**Work order**
In the material below, find every line containing the string "icon" and return it.
══ Dataset excerpts
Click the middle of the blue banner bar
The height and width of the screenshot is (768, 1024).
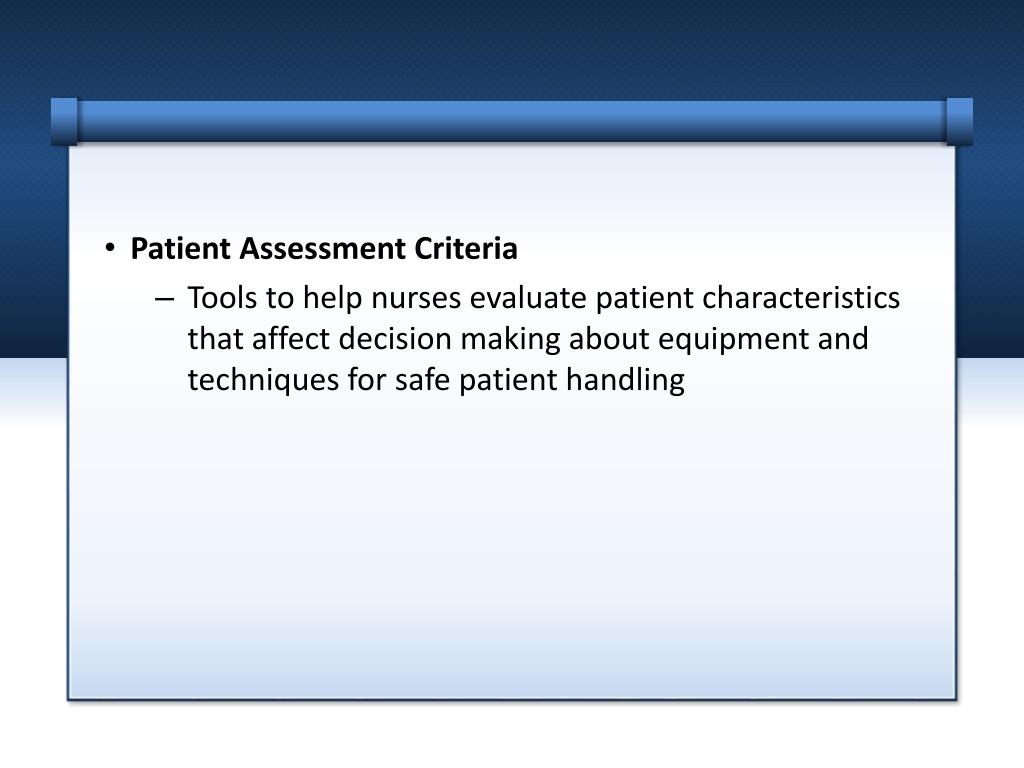coord(511,121)
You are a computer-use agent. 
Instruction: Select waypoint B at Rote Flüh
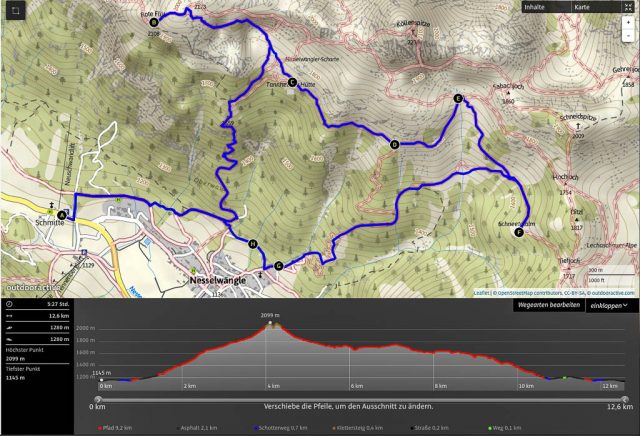click(154, 22)
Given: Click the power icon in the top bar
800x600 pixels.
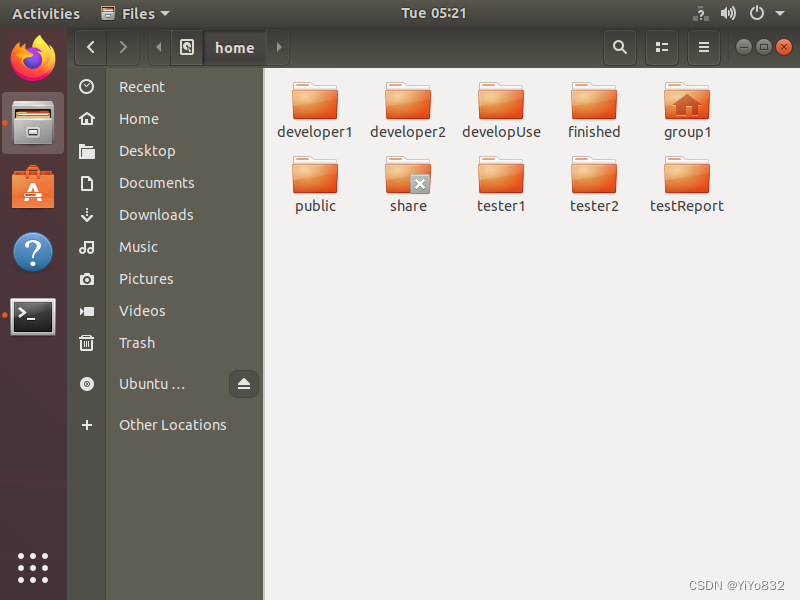Looking at the screenshot, I should coord(758,13).
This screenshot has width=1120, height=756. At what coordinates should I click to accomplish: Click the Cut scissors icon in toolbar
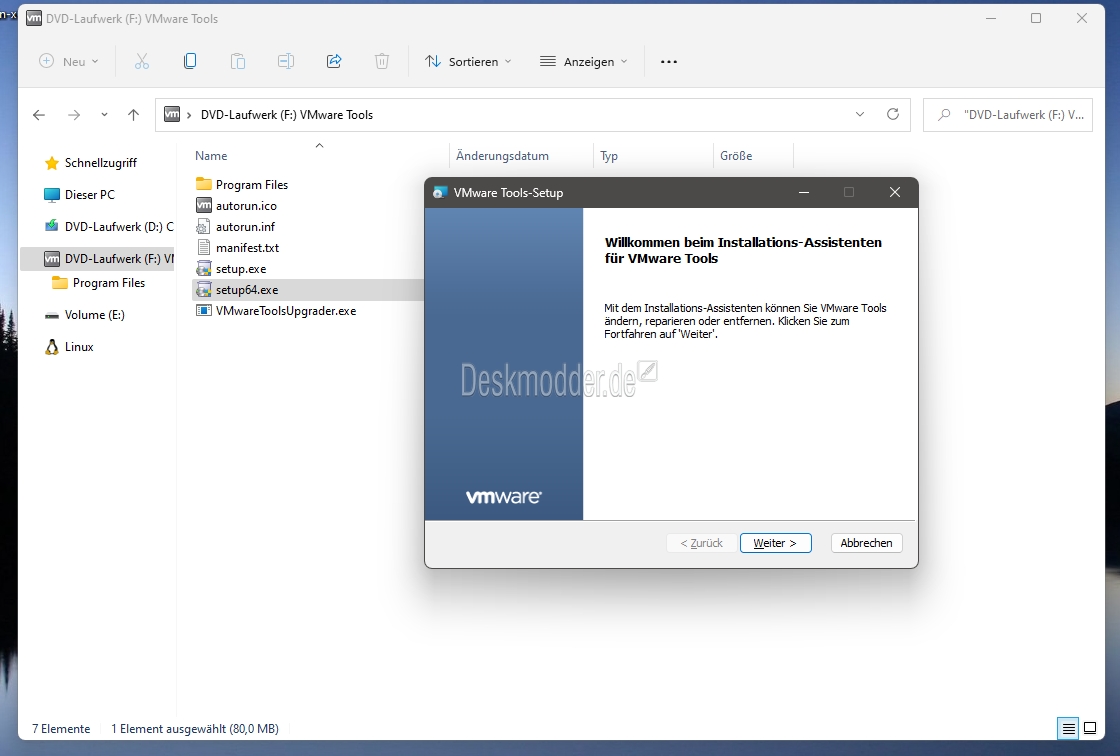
════
**Result for this task**
Given: Click the power icon in the top bar
This screenshot has width=1120, height=756. At what coordinates should I click to accomplish: Click the Cut scissors icon in toolbar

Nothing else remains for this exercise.